As it stands now on a stock Ubuntu 14.04 machine with a stock install of nodejs your tool doesn't work. Both because of this issue and because Ubuntu calls the binary nodejs instead of node, but that's easily fixed with an alias. Expecting people to monkeypatch code upon installation seems silly imho ;)
Unfortunately, Node.js v0.10.x
has been EOL for almost a year:
https://github.com/nodejs/Release#release-schedule1
I understand your situation but I'm not sure how it's possible to keep up with all of the conflicting LTS agreements. And this is even more complex when downstream dependencies come into play.
As for monkey patching, it's a common practice that is very simple to make work. I agree that it could be seen as "silly" and painful but I'm just suggesting a known pattern for working around Node.js version differences/incompatibilities. (In the original mention of path.isAbsolute
, they mentioned they were Apigee Edge customers and at Apigee monkey-patching was the suggested approach for working around incompatibilities in their Node.js support, provided by Trireme.)
Yeah, I see the issue... Ubuntu can be a huge pain in the !@#$% with these.

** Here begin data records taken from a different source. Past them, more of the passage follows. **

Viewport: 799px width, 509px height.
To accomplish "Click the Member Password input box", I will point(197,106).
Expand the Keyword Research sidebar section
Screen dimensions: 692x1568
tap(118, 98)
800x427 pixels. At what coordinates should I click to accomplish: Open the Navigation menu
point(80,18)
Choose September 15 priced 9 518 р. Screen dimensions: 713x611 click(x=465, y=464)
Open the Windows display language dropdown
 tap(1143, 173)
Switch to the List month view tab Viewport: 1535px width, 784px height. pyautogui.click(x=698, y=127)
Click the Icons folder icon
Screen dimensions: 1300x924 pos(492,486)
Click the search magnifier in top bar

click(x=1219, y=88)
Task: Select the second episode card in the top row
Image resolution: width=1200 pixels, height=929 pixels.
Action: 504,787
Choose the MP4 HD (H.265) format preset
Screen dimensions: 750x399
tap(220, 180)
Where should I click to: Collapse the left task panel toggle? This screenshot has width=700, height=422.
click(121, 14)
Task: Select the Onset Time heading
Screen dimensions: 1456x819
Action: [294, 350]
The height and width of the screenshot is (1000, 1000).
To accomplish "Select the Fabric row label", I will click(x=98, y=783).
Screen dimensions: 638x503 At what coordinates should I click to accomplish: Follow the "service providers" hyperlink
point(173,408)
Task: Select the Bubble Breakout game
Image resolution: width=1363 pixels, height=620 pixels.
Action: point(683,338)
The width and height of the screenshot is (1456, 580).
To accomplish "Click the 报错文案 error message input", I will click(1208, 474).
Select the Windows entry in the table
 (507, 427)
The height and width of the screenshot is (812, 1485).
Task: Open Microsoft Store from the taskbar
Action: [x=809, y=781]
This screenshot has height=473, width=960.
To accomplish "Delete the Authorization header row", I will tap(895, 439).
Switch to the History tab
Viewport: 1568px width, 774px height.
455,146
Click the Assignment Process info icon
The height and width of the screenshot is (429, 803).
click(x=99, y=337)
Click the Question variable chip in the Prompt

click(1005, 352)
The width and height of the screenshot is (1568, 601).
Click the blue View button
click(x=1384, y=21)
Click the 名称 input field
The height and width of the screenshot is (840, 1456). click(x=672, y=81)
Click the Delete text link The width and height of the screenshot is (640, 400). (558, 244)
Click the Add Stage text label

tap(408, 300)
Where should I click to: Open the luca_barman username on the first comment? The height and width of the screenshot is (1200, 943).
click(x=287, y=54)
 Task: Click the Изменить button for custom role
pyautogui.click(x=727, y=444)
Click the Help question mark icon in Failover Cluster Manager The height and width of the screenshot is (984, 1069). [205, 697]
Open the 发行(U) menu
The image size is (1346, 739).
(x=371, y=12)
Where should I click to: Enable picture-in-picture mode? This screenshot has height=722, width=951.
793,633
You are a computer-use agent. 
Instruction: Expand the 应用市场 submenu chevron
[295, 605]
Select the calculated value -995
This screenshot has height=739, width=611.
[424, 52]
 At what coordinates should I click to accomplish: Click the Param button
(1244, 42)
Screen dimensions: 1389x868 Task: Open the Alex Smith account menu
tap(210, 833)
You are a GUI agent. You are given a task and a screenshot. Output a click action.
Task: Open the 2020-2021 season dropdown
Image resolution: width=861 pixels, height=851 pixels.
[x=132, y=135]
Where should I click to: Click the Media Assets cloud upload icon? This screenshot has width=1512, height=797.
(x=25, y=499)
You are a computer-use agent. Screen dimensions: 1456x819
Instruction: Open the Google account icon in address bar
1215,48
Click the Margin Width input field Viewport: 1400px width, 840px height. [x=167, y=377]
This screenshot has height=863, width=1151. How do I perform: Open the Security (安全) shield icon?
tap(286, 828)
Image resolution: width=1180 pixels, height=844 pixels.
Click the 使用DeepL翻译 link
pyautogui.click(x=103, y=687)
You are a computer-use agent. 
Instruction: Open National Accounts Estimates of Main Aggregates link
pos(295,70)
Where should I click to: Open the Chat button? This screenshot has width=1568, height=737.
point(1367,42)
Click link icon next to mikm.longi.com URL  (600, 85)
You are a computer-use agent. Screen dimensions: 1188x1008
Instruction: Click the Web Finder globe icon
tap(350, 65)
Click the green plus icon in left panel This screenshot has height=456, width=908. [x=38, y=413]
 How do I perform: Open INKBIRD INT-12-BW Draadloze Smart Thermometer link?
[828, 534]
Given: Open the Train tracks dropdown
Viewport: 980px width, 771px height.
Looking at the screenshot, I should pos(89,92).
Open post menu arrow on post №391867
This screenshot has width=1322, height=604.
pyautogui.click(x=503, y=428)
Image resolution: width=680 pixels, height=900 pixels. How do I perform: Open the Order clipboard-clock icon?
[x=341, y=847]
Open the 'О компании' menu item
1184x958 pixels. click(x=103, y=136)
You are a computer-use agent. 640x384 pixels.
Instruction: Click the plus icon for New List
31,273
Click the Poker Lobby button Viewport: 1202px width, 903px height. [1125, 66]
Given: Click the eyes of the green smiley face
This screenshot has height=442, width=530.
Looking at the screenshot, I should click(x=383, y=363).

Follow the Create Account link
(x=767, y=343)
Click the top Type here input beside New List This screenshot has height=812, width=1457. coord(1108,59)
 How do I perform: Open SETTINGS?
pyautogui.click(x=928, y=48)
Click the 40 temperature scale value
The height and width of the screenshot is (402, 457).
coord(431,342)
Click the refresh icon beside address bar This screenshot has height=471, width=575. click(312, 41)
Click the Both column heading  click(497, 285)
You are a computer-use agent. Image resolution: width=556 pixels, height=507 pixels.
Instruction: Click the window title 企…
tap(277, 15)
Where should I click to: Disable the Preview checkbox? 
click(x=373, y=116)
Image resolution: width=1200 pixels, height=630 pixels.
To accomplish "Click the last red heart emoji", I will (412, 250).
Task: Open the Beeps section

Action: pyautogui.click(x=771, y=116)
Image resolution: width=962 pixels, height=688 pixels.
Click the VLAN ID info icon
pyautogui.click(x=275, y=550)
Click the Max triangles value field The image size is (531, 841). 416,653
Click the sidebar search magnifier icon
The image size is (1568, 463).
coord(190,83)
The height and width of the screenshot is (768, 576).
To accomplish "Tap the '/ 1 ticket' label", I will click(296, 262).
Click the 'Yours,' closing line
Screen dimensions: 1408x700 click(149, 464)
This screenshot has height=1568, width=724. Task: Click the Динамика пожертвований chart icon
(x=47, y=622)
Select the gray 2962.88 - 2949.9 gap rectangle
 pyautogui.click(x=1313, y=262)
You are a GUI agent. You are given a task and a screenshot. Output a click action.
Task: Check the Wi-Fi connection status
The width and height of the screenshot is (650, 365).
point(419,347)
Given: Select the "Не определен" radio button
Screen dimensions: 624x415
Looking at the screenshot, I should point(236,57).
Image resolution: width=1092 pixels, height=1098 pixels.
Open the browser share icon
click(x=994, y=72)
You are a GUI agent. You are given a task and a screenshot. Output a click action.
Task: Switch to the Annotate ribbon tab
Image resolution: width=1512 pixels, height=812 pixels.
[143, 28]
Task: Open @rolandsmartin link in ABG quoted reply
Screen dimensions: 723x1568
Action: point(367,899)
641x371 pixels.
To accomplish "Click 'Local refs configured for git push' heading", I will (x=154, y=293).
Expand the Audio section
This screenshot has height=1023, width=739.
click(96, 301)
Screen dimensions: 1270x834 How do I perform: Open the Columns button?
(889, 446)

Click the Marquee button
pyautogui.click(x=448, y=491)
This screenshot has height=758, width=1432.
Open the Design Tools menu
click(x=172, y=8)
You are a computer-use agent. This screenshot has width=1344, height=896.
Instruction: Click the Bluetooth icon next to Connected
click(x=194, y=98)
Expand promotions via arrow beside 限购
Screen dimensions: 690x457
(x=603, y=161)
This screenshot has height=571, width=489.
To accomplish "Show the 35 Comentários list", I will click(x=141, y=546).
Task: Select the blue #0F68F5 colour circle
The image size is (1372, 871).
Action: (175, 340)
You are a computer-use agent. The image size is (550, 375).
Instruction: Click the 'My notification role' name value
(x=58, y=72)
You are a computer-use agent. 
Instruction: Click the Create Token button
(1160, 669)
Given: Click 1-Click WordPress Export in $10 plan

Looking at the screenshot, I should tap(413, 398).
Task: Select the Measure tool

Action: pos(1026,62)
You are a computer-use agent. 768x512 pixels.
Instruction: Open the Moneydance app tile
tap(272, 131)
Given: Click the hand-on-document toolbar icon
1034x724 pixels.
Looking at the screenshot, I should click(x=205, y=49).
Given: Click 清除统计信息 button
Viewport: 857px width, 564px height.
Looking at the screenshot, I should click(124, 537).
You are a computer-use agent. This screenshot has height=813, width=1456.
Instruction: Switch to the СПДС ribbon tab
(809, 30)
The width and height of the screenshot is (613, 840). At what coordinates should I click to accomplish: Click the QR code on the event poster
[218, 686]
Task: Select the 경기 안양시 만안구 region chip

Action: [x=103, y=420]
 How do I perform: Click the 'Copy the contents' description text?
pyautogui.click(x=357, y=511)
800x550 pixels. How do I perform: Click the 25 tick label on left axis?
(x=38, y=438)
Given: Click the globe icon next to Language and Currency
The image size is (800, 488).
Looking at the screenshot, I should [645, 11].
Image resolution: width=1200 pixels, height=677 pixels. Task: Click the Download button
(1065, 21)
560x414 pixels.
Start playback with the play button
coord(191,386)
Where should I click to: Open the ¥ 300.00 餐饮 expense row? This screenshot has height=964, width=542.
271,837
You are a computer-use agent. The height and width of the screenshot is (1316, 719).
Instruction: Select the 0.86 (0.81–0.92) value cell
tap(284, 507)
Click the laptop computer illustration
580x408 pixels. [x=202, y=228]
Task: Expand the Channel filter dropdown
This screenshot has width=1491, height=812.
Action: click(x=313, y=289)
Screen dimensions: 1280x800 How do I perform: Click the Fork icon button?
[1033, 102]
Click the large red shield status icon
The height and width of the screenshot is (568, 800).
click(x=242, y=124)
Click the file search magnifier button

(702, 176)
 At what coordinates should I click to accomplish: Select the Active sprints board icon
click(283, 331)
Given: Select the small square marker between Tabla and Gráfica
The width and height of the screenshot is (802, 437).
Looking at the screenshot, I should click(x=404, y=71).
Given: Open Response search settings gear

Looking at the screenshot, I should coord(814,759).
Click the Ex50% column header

Is there perhaps an easy way to detect the issue so at least the error (and fix) is clearer and obvious? It's currently in a works-for-me state but it's likely that more people will run into the issue.
Going from 0.10.1 to 0.10.2 results in a lot of changes, including what appears to be a complete rewrite of swagger UI.
It seems far beyond what one would expect in a semver patch release. We just happened to deploy an old project and were very concerned to see a branch new UI.
Is there any possibility of deploying 0.10.3 as a version that is roughly the same as 0.10.1, and then deploying 0.10.2 again as either 1.0.0 or at the minimum 0.11.0?